Material for the task ::

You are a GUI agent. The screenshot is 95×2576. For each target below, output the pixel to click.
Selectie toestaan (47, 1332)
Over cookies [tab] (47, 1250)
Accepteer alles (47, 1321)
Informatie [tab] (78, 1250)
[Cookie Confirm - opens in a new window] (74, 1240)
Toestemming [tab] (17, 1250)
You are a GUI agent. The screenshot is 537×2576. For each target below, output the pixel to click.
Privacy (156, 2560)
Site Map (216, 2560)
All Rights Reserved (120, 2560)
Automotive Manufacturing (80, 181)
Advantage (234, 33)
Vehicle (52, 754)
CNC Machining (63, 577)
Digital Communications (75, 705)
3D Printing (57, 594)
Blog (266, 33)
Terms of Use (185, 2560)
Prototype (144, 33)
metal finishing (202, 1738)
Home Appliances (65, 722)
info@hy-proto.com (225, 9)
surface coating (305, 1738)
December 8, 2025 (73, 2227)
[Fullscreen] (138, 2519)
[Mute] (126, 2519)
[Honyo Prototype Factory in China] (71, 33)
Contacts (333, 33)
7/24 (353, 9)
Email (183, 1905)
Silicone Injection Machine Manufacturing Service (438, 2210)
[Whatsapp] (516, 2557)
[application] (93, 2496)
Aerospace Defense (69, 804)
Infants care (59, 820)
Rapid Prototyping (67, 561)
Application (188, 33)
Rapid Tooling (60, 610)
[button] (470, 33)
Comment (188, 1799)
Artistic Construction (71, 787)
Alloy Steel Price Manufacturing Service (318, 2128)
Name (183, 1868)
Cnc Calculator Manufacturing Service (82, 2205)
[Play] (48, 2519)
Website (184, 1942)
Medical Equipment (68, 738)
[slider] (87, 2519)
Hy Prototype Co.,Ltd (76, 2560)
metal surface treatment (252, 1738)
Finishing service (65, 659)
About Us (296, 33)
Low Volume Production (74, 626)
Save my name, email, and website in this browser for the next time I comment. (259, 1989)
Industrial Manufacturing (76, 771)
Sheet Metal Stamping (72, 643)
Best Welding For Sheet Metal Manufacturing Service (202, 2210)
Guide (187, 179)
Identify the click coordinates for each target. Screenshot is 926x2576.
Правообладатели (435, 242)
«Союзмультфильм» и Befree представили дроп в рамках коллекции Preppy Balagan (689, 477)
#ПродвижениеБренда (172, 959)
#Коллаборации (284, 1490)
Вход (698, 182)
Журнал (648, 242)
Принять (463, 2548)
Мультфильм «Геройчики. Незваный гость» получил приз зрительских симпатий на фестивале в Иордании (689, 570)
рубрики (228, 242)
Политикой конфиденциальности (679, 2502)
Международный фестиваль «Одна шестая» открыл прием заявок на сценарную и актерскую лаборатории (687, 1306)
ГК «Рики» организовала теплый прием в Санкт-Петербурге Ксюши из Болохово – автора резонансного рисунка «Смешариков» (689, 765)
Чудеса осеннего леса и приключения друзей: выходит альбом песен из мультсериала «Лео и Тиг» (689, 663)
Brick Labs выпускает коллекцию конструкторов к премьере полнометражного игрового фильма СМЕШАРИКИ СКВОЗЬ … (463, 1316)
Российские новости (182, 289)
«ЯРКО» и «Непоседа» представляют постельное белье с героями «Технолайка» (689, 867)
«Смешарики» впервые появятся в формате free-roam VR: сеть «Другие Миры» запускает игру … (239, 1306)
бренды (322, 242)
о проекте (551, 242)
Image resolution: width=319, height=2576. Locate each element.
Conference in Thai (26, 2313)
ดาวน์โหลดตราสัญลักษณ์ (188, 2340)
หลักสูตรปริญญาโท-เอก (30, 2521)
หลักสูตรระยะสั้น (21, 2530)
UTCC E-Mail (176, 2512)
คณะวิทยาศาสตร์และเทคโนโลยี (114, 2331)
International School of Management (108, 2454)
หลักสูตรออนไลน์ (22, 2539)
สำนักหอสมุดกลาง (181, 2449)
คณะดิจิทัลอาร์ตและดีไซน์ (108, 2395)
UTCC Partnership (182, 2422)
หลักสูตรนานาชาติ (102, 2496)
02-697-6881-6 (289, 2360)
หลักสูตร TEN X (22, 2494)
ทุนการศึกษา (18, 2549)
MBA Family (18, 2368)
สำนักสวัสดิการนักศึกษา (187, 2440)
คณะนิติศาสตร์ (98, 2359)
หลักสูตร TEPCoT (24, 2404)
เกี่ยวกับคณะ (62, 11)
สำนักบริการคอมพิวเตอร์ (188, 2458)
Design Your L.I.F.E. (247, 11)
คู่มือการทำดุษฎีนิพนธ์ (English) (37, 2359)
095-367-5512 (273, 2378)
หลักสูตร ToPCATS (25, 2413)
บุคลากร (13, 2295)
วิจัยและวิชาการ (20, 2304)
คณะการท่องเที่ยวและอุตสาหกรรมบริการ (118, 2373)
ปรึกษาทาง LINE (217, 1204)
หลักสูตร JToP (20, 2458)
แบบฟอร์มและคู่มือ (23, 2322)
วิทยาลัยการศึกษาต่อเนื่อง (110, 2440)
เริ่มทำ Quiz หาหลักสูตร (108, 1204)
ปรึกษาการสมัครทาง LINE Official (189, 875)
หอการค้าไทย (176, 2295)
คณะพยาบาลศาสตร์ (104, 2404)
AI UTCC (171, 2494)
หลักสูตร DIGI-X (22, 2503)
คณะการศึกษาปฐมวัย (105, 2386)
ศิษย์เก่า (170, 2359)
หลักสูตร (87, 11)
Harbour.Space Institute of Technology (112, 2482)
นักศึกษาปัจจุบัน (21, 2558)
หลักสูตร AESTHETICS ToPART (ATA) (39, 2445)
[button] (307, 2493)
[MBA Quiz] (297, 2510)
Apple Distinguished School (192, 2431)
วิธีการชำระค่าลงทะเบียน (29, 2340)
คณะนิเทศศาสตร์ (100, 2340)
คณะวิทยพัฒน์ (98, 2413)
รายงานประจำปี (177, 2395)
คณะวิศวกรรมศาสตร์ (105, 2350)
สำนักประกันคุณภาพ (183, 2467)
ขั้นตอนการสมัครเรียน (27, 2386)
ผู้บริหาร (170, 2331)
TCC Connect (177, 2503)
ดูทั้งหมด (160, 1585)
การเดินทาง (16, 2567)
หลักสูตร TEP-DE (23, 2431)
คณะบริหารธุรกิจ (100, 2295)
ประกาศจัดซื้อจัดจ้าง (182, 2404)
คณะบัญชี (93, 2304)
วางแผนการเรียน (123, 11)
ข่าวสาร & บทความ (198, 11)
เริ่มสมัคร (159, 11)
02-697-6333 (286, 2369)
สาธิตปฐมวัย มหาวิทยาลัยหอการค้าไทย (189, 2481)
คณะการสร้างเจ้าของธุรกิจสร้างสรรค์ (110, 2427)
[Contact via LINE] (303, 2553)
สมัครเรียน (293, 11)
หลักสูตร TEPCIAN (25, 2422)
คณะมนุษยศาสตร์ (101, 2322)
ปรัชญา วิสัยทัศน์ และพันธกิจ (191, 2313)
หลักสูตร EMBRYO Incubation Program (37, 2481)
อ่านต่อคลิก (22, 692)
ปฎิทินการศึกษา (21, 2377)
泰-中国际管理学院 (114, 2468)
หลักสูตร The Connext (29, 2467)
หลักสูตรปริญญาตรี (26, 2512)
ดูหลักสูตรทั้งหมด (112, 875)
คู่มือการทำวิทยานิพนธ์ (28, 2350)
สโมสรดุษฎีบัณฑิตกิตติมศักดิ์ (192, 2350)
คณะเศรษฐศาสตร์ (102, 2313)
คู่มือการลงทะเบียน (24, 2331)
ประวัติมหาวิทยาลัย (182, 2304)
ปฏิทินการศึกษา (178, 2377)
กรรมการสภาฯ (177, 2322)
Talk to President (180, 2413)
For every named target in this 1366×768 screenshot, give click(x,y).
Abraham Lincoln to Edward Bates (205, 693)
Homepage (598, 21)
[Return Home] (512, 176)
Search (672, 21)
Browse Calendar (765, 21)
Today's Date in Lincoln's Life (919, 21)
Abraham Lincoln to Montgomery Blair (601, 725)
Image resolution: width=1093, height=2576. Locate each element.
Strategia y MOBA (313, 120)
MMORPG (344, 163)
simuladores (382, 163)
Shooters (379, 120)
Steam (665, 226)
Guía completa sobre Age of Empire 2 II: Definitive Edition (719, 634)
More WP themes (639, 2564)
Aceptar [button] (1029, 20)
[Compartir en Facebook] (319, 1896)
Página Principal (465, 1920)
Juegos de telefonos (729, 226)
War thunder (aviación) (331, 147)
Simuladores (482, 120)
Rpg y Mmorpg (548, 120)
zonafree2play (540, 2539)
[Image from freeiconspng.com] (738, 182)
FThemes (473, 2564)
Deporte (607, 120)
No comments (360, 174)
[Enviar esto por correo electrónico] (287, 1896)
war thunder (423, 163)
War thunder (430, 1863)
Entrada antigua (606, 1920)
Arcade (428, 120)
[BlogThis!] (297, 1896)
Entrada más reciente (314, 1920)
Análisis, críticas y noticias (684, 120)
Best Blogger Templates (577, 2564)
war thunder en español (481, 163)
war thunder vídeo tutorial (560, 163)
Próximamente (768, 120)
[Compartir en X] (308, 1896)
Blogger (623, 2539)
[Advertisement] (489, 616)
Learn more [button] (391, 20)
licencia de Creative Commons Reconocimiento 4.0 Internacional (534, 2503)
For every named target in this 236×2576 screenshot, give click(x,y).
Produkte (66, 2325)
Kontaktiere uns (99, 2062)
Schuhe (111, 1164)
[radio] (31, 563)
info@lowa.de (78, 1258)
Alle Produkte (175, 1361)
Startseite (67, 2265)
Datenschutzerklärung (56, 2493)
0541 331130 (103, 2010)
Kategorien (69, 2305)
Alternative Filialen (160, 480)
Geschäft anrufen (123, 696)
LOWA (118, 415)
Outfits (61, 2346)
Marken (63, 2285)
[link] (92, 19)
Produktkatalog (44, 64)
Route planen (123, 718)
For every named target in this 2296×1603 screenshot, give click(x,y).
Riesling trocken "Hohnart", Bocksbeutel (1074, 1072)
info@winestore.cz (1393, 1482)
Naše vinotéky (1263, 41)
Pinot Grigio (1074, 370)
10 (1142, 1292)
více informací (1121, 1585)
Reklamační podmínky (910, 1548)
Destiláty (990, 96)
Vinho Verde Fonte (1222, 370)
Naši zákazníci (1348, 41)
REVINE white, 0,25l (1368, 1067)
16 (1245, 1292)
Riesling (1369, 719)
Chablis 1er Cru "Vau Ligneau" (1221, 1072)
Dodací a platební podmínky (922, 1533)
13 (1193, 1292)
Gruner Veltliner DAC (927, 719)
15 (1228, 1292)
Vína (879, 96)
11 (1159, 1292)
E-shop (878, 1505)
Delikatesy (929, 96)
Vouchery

What you have to do ::
In the material above, locate the line containing "คณะนิติศาสตร์ (98, 2359)" and the line containing "Apple Distinguished School (192, 2431)". Transcribe exactly those two lines and every line between them, and nothing more.

Solution to the problem ::
คณะนิติศาสตร์ (98, 2359)
หลักสูตร TEPCoT (24, 2404)
เกี่ยวกับคณะ (62, 11)
สำนักบริการคอมพิวเตอร์ (188, 2458)
Design Your L.I.F.E. (247, 11)
คู่มือการทำดุษฎีนิพนธ์ (English) (37, 2359)
095-367-5512 (273, 2378)
หลักสูตร ToPCATS (25, 2413)
บุคลากร (13, 2295)
วิจัยและวิชาการ (20, 2304)
คณะการท่องเที่ยวและอุตสาหกรรมบริการ (118, 2373)
ปรึกษาทาง LINE (217, 1204)
หลักสูตร JToP (20, 2458)
แบบฟอร์มและคู่มือ (23, 2322)
วิทยาลัยการศึกษาต่อเนื่อง (110, 2440)
เริ่มทำ Quiz หาหลักสูตร (108, 1204)
ปรึกษาการสมัครทาง LINE Official (189, 875)
หอการค้าไทย (176, 2295)
คณะพยาบาลศาสตร์ (104, 2404)
AI UTCC (171, 2494)
หลักสูตร DIGI-X (22, 2503)
คณะการศึกษาปฐมวัย (105, 2386)
ศิษย์เก่า (170, 2359)
หลักสูตร (87, 11)
Harbour.Space Institute of Technology (112, 2482)
นักศึกษาปัจจุบัน (21, 2558)
หลักสูตร AESTHETICS ToPART (ATA) (39, 2445)
[button] (307, 2493)
[MBA Quiz] (297, 2510)
Apple Distinguished School (192, 2431)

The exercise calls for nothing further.